On Monday of each week, your timetable should include reading full accounts of the past Saturday’s college games and Sunday’s NFL games. Your local newspaper’s brief summaries won’t cut it. Online resources provide full play-by-plays of each game, which will give you vital information on a given team’s performance, regardless of the final score. Monday should be spent exclusively on bringing yourself up to speed on everything that’s happened during the past two days.
Tuesday’s agenda should be dedicated to looking at the stats and numbers from games played, in addition to studying relevant trends. Pay particular attention to turnovers forced and committed, and to rushing and passing yards.
Mid-week, occupy yourself with reading quotes from coaches and players, which will give you an idea of how a certain team is doing both mentally and physically.
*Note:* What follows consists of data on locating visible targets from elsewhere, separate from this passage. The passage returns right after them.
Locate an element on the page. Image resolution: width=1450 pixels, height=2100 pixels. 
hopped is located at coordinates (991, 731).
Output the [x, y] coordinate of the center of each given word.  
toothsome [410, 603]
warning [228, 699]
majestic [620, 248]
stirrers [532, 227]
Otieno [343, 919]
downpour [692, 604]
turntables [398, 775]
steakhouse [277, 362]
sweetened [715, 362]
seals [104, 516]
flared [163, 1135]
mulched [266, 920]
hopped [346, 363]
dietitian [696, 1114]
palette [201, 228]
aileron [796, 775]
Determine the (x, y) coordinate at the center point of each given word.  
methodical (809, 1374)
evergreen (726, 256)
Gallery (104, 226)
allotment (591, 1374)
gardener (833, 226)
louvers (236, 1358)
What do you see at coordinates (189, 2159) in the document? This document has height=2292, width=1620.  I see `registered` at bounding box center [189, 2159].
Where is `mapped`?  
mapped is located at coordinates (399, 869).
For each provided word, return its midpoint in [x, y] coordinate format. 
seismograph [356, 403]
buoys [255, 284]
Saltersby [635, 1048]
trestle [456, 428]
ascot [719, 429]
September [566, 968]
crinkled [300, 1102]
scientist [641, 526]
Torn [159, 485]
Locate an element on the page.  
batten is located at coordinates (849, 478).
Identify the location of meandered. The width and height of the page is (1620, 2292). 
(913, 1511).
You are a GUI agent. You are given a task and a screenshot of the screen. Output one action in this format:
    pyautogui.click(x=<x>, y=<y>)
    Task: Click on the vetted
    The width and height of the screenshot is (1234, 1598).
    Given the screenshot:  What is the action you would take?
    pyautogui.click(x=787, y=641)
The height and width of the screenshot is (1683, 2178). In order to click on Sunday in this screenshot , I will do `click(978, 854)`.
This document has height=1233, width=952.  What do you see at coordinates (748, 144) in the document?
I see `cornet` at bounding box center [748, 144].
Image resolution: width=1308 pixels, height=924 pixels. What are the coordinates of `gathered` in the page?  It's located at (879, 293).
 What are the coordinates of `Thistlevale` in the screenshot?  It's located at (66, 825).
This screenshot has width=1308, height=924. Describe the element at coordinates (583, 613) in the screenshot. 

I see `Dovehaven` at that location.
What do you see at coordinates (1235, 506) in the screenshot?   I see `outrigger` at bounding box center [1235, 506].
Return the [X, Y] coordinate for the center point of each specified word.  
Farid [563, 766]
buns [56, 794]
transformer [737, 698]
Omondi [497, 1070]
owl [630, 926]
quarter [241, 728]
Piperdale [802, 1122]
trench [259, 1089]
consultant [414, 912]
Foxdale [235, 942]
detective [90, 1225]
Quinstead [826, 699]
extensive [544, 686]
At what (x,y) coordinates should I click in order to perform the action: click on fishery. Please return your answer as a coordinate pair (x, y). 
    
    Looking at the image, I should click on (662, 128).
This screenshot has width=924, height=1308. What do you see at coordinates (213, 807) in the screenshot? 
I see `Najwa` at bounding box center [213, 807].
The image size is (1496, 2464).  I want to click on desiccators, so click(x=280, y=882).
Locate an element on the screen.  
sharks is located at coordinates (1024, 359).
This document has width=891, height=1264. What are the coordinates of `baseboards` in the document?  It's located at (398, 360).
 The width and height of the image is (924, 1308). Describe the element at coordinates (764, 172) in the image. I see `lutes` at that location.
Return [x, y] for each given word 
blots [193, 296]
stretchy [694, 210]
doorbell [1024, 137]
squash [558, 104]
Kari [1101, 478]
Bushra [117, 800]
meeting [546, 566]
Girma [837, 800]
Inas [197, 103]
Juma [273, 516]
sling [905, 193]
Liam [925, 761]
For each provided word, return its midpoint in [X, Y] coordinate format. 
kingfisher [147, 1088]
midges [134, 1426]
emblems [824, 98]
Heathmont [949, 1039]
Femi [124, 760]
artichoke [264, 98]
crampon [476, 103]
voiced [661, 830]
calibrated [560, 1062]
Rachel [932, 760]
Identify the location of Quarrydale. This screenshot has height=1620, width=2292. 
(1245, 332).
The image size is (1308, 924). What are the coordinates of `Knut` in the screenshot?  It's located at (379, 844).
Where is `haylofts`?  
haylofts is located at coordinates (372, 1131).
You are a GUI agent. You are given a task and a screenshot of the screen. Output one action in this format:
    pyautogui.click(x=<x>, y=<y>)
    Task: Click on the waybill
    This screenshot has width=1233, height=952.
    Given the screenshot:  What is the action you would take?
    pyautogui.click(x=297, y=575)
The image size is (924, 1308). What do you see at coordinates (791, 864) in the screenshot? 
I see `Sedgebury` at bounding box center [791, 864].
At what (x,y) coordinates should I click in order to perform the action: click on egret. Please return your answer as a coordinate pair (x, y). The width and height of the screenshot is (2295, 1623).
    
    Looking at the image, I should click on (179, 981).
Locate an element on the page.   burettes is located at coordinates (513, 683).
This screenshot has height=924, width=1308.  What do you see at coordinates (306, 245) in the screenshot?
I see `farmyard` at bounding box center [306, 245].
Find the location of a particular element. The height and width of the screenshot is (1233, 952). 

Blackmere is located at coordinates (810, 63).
The NFL’s injury report is usually made on Wednesday. Be cautious though, because some teams are more forthcoming with injuries, while others can be somewhat deceptive. Midweek articles can also be very valuable. Gain insight into a team’s upcoming performance based on comments made by coaches and players.
Your Thursday schedule should include checking out line moves. Factor in injuries, illnesses, and suspensions, as well as public opinion based on hunches. If, by early in the day, you’re not feeling confident about the evening college game, save your time and money for the upcoming weekend games.
By Friday, you should be down to tying up loose ends, while remaining up-to-date on any last-minute injuries and line moves. By now, you should feel confident in your picks and wagering amounts.
On Saturday and Sunday, be sure to watch as many games and game highlights as you can. No amount of stats or articles can replace an actual eyewitness account of how a team played.
By following a strict daily schedule for handicapping NFL and college football, you should see a definite improvement in your wagering revenue. Handicapping is hard work, and very time-consuming, but if you resist the so-called “short-cuts” and put in a significant amount of studying time, you won’t find yourself shaking your head on a Sunday night, wondering, “What went wrong?”